++++ Material supplied

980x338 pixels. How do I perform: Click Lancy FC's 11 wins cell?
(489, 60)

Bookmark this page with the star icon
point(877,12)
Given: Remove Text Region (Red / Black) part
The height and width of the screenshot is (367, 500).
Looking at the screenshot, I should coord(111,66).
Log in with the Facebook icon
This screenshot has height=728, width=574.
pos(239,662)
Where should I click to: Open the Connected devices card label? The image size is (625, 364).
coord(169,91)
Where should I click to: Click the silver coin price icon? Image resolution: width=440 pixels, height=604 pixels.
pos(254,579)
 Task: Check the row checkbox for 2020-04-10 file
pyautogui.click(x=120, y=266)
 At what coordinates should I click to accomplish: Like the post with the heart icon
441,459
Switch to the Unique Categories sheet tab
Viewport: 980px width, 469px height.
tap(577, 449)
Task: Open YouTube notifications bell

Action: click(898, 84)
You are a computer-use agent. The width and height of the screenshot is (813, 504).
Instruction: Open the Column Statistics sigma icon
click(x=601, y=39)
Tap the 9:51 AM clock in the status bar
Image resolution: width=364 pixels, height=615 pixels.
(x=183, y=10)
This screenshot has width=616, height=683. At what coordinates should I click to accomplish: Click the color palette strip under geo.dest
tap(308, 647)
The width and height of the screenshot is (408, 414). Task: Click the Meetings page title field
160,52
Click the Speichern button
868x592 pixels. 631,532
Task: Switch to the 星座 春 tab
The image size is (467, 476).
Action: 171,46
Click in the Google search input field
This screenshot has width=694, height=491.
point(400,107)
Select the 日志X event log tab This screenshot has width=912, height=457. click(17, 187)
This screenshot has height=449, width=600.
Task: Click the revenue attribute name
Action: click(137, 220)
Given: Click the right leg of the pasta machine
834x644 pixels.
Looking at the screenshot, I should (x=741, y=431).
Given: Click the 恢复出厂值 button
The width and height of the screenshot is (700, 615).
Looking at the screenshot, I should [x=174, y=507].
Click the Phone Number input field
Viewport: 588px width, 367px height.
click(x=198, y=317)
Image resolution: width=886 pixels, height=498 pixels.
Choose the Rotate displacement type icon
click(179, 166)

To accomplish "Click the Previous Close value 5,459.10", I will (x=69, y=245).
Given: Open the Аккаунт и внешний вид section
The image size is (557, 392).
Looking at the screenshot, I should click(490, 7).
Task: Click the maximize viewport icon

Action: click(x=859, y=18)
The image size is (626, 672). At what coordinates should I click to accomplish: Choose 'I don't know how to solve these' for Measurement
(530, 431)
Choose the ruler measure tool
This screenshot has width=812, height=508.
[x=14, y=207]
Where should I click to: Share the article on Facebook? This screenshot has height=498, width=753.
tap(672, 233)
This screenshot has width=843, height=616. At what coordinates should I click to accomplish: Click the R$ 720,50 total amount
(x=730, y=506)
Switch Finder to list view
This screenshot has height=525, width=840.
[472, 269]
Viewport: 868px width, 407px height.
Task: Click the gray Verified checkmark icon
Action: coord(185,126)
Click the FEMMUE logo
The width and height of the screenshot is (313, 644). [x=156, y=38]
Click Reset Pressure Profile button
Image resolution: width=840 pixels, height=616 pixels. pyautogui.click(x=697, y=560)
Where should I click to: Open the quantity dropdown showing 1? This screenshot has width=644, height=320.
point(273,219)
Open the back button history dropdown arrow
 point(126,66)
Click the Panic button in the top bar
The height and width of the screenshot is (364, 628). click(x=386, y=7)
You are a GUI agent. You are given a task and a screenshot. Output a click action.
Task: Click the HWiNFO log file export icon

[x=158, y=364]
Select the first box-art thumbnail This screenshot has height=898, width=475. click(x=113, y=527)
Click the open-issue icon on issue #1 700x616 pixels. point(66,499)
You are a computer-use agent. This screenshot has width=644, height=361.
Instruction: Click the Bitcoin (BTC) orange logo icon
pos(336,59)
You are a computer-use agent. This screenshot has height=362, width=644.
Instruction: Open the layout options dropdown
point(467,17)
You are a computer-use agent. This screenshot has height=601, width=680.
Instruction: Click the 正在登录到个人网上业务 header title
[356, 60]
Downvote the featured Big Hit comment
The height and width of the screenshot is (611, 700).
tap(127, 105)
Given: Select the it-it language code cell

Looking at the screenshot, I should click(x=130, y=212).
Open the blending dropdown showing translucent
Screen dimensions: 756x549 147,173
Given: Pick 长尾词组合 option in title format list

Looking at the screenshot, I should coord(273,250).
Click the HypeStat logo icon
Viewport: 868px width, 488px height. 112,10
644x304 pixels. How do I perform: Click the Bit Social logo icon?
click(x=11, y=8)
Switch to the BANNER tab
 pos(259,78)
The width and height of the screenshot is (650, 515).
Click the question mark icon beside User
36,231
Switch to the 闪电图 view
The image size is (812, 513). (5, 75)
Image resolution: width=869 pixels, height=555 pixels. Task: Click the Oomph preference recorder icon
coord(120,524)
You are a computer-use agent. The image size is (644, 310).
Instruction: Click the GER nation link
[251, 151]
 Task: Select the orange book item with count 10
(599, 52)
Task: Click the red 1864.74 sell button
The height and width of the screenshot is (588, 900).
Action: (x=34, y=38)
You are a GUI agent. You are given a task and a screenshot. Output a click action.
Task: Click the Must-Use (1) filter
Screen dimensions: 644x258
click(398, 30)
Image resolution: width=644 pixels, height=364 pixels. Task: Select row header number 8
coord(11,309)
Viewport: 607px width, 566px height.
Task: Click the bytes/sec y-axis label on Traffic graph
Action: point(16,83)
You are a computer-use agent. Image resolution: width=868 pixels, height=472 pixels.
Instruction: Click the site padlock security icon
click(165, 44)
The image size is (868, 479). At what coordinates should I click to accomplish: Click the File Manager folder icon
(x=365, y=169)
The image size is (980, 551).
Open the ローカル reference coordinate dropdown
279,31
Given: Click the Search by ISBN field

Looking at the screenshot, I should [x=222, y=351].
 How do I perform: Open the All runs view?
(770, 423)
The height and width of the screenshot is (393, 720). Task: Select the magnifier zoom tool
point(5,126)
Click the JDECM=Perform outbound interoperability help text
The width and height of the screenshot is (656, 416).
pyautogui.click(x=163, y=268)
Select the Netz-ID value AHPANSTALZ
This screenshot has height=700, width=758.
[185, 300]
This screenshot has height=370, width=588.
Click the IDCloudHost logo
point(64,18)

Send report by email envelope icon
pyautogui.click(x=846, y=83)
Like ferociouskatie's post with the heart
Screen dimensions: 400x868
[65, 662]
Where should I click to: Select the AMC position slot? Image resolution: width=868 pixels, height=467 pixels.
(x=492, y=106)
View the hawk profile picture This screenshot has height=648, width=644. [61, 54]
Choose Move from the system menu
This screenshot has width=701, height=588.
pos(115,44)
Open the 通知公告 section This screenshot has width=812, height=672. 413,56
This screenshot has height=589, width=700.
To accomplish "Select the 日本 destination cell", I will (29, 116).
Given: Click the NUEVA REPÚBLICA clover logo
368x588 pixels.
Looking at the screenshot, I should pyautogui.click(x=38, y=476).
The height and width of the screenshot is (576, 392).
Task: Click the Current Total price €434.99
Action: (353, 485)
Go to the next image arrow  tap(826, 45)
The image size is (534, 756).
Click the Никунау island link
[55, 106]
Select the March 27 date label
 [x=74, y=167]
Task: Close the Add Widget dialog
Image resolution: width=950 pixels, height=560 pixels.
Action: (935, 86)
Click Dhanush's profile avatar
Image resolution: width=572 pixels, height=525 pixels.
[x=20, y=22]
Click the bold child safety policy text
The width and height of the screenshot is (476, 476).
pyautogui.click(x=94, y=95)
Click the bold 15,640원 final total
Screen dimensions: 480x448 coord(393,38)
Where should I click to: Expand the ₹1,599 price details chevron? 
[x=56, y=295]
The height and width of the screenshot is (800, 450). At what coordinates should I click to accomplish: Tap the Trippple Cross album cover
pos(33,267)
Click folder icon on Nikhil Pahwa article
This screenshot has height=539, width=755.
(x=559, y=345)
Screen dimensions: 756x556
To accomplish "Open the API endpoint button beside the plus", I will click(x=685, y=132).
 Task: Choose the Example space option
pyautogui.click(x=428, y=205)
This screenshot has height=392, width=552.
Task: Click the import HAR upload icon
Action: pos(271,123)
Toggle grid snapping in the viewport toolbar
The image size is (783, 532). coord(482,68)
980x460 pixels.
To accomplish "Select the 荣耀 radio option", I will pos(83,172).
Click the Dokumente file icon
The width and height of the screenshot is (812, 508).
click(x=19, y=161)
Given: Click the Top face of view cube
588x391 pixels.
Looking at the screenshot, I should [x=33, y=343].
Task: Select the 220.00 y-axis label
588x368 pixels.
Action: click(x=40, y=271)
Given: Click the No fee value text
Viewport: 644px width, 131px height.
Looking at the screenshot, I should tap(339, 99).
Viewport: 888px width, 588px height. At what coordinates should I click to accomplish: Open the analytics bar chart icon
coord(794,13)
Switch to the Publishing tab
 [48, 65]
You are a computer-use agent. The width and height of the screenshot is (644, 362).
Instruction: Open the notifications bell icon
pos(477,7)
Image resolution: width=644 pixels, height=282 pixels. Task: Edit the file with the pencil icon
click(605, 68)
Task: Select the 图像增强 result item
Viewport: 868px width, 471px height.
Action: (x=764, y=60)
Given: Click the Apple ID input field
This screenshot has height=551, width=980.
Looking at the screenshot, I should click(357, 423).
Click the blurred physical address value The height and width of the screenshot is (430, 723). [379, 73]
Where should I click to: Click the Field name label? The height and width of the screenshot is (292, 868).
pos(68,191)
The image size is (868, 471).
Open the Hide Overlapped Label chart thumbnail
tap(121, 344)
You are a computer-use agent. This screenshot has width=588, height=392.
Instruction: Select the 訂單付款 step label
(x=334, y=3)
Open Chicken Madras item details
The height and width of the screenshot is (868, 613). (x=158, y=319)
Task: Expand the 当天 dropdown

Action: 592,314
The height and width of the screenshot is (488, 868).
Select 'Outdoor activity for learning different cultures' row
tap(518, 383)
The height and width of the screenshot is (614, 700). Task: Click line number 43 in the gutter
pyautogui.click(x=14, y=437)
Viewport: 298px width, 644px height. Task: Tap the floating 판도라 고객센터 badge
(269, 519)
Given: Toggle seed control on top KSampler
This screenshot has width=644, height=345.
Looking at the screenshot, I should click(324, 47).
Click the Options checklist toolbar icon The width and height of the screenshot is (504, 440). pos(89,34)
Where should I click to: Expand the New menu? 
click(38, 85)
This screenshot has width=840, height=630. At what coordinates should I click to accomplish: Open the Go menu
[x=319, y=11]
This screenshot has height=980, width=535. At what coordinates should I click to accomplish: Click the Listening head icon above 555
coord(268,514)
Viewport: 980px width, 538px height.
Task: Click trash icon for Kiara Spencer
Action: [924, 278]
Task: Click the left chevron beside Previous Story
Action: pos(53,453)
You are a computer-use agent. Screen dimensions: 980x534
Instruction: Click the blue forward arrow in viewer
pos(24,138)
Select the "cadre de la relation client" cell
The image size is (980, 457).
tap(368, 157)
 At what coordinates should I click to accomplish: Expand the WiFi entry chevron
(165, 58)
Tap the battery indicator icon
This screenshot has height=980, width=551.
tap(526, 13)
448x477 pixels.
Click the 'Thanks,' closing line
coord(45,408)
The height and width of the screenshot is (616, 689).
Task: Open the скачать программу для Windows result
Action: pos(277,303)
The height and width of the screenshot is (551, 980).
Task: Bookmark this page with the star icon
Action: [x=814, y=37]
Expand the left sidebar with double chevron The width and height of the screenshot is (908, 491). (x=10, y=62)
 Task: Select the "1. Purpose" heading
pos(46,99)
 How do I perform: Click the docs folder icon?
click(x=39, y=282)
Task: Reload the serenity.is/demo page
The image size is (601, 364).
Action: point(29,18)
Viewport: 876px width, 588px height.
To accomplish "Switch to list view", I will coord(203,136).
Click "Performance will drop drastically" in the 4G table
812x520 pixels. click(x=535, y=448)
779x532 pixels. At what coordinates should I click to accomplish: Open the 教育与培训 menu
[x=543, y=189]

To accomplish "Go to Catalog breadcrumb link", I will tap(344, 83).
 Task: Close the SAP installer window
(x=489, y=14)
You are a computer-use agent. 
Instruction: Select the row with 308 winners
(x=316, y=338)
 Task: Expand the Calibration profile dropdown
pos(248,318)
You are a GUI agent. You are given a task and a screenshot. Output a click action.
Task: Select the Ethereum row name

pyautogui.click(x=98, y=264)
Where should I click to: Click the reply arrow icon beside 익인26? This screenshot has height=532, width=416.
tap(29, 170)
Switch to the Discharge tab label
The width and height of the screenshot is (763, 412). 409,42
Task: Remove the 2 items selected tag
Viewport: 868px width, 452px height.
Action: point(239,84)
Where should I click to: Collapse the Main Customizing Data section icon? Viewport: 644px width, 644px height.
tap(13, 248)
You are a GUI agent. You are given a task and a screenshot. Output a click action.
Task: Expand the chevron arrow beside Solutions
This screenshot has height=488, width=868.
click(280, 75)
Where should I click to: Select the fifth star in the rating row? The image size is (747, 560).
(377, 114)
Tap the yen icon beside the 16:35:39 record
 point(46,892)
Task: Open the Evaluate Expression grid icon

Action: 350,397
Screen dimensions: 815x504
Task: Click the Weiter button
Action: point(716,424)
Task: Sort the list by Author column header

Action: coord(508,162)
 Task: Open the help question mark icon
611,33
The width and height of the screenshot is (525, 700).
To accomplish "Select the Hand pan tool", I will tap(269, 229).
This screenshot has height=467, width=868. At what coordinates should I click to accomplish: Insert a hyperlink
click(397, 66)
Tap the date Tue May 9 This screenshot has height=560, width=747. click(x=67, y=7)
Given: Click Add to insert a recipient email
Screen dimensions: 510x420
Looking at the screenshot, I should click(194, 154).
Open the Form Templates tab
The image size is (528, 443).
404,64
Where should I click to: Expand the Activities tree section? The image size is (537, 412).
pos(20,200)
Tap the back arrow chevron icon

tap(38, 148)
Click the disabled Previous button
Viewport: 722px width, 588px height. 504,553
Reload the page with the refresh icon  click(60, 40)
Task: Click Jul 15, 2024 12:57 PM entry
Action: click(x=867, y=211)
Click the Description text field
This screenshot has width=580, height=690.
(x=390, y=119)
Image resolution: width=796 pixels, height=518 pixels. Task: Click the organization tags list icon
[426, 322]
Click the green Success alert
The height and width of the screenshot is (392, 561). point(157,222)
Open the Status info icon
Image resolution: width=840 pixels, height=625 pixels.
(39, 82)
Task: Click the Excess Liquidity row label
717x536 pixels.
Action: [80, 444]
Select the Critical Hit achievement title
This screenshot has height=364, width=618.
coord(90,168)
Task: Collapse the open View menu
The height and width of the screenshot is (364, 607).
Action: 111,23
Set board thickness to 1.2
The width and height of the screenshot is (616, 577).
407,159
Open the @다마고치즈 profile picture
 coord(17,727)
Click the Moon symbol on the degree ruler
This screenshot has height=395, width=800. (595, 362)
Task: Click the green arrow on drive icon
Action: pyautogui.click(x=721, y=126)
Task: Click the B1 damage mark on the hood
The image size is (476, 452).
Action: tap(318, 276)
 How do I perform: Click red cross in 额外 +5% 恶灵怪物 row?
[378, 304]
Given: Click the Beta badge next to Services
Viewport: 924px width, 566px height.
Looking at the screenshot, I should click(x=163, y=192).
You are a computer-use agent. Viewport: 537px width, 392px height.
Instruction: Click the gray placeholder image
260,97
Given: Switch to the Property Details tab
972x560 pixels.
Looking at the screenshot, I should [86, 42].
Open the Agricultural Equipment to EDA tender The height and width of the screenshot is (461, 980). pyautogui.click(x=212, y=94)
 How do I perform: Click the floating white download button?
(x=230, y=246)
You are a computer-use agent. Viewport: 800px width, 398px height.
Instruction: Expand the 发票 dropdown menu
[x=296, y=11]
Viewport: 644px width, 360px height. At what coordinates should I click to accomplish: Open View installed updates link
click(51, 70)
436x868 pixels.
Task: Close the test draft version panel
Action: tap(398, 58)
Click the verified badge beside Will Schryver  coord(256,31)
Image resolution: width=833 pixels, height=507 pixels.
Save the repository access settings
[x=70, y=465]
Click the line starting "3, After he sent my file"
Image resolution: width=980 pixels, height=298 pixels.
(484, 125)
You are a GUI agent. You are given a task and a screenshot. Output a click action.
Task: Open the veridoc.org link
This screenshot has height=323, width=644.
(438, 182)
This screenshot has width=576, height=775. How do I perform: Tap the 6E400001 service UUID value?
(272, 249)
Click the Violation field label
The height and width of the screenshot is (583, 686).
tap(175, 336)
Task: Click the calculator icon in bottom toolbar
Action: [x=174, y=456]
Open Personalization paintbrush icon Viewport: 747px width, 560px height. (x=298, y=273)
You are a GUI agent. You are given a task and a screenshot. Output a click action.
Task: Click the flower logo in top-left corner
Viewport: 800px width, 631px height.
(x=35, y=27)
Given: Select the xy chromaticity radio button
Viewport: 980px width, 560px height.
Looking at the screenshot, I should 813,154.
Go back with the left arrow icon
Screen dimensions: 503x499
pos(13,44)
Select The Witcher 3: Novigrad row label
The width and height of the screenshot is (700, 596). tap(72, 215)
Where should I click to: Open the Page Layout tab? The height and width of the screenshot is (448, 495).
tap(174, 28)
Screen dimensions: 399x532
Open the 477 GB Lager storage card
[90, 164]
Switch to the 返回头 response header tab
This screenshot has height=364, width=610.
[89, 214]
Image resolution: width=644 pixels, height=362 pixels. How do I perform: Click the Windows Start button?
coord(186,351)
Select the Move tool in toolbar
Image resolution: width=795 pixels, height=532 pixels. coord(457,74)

++++++++

■ What you need to do
Please return every line of the records above that contains the word "radio".

■ Task response
To accomplish "Select the 荣耀 radio option", I will pos(83,172).
Given: Select the xy chromaticity radio button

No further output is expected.